REQUIRED WORK
Rewrite the records below line for line, changing each "Password" to "Passcode" and leaving everything else as it is.

DATA IN THIS EXERCISE

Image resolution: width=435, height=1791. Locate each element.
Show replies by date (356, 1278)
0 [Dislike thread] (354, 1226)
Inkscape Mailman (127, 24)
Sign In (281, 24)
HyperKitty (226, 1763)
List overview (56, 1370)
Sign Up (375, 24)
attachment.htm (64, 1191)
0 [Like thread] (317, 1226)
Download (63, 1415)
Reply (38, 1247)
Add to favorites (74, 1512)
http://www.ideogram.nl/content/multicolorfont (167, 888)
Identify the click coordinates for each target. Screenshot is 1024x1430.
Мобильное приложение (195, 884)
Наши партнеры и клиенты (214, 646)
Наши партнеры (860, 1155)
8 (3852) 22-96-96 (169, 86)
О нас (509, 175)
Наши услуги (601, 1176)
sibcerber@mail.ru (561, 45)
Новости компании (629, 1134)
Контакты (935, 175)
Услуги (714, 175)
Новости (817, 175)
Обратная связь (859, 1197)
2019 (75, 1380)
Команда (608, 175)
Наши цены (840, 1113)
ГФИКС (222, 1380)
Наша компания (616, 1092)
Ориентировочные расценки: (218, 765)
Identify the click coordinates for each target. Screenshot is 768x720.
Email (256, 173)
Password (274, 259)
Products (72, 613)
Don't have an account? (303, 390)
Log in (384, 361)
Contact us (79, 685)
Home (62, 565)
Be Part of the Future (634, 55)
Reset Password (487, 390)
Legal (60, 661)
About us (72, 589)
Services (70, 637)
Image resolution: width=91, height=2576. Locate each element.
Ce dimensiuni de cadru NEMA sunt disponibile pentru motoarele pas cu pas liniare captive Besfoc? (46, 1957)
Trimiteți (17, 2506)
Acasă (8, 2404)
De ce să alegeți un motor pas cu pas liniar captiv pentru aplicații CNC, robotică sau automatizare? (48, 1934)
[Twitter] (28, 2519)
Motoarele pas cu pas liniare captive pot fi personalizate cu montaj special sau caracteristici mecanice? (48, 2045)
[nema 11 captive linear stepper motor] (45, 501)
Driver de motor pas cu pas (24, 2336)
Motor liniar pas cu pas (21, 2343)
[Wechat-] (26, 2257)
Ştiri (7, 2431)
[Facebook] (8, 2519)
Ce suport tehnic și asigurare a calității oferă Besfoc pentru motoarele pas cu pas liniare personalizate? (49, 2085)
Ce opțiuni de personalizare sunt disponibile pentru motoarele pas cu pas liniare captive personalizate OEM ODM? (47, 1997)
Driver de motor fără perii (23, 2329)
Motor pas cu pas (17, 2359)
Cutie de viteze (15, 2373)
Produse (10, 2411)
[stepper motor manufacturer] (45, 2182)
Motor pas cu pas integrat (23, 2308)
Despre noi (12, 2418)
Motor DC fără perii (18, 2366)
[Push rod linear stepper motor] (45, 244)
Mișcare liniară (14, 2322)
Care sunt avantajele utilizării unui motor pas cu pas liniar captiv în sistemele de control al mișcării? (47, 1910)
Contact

COMPLETE RESPONSE
Image resolution: width=435, height=1791. Locate each element.
Show replies by date (356, 1278)
0 [Dislike thread] (354, 1226)
Inkscape Mailman (127, 24)
Sign In (281, 24)
HyperKitty (226, 1763)
List overview (56, 1370)
Sign Up (375, 24)
attachment.htm (64, 1191)
0 [Like thread] (317, 1226)
Download (63, 1415)
Reply (38, 1247)
Add to favorites (74, 1512)
http://www.ideogram.nl/content/multicolorfont (167, 888)
Identify the click coordinates for each target. Screenshot is 1024x1430.
Мобильное приложение (195, 884)
Наши партнеры и клиенты (214, 646)
Наши партнеры (860, 1155)
8 (3852) 22-96-96 (169, 86)
О нас (509, 175)
Наши услуги (601, 1176)
sibcerber@mail.ru (561, 45)
Новости компании (629, 1134)
Контакты (935, 175)
Услуги (714, 175)
Новости (817, 175)
Обратная связь (859, 1197)
2019 (75, 1380)
Команда (608, 175)
Наши цены (840, 1113)
ГФИКС (222, 1380)
Наша компания (616, 1092)
Ориентировочные расценки: (218, 765)
Identify the click coordinates for each target. Screenshot is 768x720.
Email (256, 173)
Passcode (274, 259)
Products (72, 613)
Don't have an account? (303, 390)
Log in (384, 361)
Contact us (79, 685)
Home (62, 565)
Be Part of the Future (634, 55)
Reset Passcode (487, 390)
Legal (60, 661)
About us (72, 589)
Services (70, 637)
Image resolution: width=91, height=2576. Locate each element.
Ce dimensiuni de cadru NEMA sunt disponibile pentru motoarele pas cu pas liniare captive Besfoc? (46, 1957)
Trimiteți (17, 2506)
Acasă (8, 2404)
De ce să alegeți un motor pas cu pas liniar captiv pentru aplicații CNC, robotică sau automatizare? (48, 1934)
[Twitter] (28, 2519)
Motoarele pas cu pas liniare captive pot fi personalizate cu montaj special sau caracteristici mecanice? (48, 2045)
[nema 11 captive linear stepper motor] (45, 501)
Driver de motor pas cu pas (24, 2336)
Motor liniar pas cu pas (21, 2343)
[Wechat-] (26, 2257)
Ştiri (7, 2431)
[Facebook] (8, 2519)
Ce suport tehnic și asigurare a calității oferă Besfoc pentru motoarele pas cu pas liniare personalizate? (49, 2085)
Ce opțiuni de personalizare sunt disponibile pentru motoarele pas cu pas liniare captive personalizate OEM ODM? (47, 1997)
Driver de motor fără perii (23, 2329)
Motor pas cu pas (17, 2359)
Cutie de viteze (15, 2373)
Produse (10, 2411)
[stepper motor manufacturer] (45, 2182)
Motor pas cu pas integrat (23, 2308)
Despre noi (12, 2418)
Motor DC fără perii (18, 2366)
[Push rod linear stepper motor] (45, 244)
Mișcare liniară (14, 2322)
Care sunt avantajele utilizării unui motor pas cu pas liniar captiv în sistemele de control al mișcării? (47, 1910)
Contact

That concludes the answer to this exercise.